Learning from Diverse and Small Data
Ramya Korlakai Vinayak, Assistant Professor, University of Wisconsin–Madison
Machine learning (ML) algorithms are becoming ubiquitous in various application domains such as public health, genomics, psychology, and social sciences. In these domains, data is often obtained from populations that are diverse, e.g., varying demographics, phenotypes, preferences etc. Many ML algorithms focus on learning model parameters that work well on average over the population but do not capture the diversity. On the other hand, such datasets usually have few observations per individual that limits our ability to learn about each individual separately. Question of interest in these scenarios is, how can we reliably capture the diversity in the data in small data settings?
In this talk, we will address this question in the following settings:
(i) In many applications, we observe count data which can be modeled as Binomial (e.g., polling, surveys, epidemiology) or Poisson (e.g., single cell RNA data) data. As a single or finite parameters do not capture the diversity of the population in such datasets, they are often modeled as nonparametric mixtures. In this setting, we will address the following question, “how well can we learn the distribution of parameters over the population without learning the individual parameters?” and show that nonparametric maximum likelihood estimators are in fact minimax optimal.
(ii) Learning preferences from human judgements using comparison queries plays a crucial role in cognitive and behavioral psychology, crowdsourcing democracy, surveys in social science applications, and recommendation systems. Models in the literature often focus on learning average preference over the population due to the limitations on the amount of data available per individual. We will discuss some recent results on how we can reliably capture diversity in preferences while pooling together data from individuals.

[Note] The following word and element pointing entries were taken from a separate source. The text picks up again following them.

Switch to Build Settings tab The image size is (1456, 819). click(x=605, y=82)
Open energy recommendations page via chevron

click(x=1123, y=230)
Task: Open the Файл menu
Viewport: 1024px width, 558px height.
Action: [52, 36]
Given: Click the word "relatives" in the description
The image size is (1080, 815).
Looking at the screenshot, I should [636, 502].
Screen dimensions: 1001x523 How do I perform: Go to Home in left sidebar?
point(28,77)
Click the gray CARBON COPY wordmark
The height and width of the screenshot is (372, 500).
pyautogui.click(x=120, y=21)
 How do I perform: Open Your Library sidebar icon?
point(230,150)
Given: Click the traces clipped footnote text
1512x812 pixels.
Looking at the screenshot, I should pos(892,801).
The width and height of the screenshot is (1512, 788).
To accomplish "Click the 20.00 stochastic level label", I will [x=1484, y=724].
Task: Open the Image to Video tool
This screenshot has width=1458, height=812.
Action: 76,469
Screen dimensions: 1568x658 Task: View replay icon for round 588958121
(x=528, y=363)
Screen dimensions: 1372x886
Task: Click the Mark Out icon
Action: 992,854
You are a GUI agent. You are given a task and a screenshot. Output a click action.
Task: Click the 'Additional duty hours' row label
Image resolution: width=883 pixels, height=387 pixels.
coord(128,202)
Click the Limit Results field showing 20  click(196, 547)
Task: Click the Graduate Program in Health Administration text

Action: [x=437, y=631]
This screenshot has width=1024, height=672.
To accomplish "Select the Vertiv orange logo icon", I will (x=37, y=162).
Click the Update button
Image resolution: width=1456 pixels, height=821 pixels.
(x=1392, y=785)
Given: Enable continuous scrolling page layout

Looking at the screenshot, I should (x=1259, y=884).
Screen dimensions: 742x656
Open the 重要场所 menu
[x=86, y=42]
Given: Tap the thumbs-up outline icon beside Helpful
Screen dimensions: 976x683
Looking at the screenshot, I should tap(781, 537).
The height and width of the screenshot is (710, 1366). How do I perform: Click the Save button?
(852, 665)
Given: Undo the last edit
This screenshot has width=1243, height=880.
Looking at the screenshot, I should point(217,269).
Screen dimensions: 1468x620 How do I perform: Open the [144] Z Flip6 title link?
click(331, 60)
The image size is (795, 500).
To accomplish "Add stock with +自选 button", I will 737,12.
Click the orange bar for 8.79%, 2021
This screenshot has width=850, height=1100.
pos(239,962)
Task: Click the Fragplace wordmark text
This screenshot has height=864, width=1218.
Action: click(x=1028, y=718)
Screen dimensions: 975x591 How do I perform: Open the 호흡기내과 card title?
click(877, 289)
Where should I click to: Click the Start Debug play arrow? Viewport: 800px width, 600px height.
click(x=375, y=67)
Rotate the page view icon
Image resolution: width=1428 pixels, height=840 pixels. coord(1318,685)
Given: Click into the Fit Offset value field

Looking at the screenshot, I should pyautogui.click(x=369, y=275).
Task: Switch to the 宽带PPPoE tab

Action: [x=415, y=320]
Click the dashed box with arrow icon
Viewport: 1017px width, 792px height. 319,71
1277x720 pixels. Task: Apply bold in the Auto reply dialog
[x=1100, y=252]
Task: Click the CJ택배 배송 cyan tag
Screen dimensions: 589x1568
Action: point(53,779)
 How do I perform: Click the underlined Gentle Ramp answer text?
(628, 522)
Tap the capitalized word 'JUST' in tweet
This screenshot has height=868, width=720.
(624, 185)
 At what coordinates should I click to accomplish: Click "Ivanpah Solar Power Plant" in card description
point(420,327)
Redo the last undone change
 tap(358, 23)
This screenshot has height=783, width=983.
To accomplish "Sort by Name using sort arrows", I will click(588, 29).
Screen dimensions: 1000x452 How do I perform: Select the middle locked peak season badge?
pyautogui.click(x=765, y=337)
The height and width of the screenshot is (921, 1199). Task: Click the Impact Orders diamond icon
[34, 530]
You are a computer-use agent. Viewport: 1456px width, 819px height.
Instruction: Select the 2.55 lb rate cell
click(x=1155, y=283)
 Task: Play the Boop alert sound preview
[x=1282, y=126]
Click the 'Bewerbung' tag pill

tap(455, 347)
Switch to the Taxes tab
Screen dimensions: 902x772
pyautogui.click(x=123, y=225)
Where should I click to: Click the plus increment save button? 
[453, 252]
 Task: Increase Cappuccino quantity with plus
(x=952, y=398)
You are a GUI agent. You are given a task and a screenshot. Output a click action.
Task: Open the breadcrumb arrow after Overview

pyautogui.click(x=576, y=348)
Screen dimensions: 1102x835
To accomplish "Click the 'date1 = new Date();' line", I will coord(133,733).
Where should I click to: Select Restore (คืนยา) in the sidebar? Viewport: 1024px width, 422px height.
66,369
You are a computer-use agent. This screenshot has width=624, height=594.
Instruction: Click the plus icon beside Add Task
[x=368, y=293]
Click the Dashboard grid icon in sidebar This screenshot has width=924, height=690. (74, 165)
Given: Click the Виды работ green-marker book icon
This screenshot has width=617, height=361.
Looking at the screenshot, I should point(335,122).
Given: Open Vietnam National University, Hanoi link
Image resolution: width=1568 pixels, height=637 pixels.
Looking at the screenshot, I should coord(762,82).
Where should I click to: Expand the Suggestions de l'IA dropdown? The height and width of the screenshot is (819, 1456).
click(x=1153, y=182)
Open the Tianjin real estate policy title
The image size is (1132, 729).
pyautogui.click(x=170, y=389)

Ramya Korlakai Vinayak is an assistant professor in the Dept. of ECE and affiliated faculty in the Dept. of Computer Science and the Dept. of Statistics at the University of Wisconsin–Madison. Her research interests span the areas of machine learning, statistical inference, and crowdsourcing. Her work focuses on addressing theoretical and practical challenges that arise when learning from societal data. Prior to joining UW Madison, Ramya was a postdoctoral researcher in the Paul G. Allen School of Computer Science and Engineering at the University of Washington. She received her Ph.D. in Electrical Engineering from Caltech. She obtained her Masters from Caltech and Bachelors from IIT Madras. She is a recipient of the Schlumberger Foundation Faculty of the Future fellowship from 2013-15, and an invited participant at the Rising Stars in EECS workshop in 2019. She is the recipient of NSF CAREER Award 2023-2028.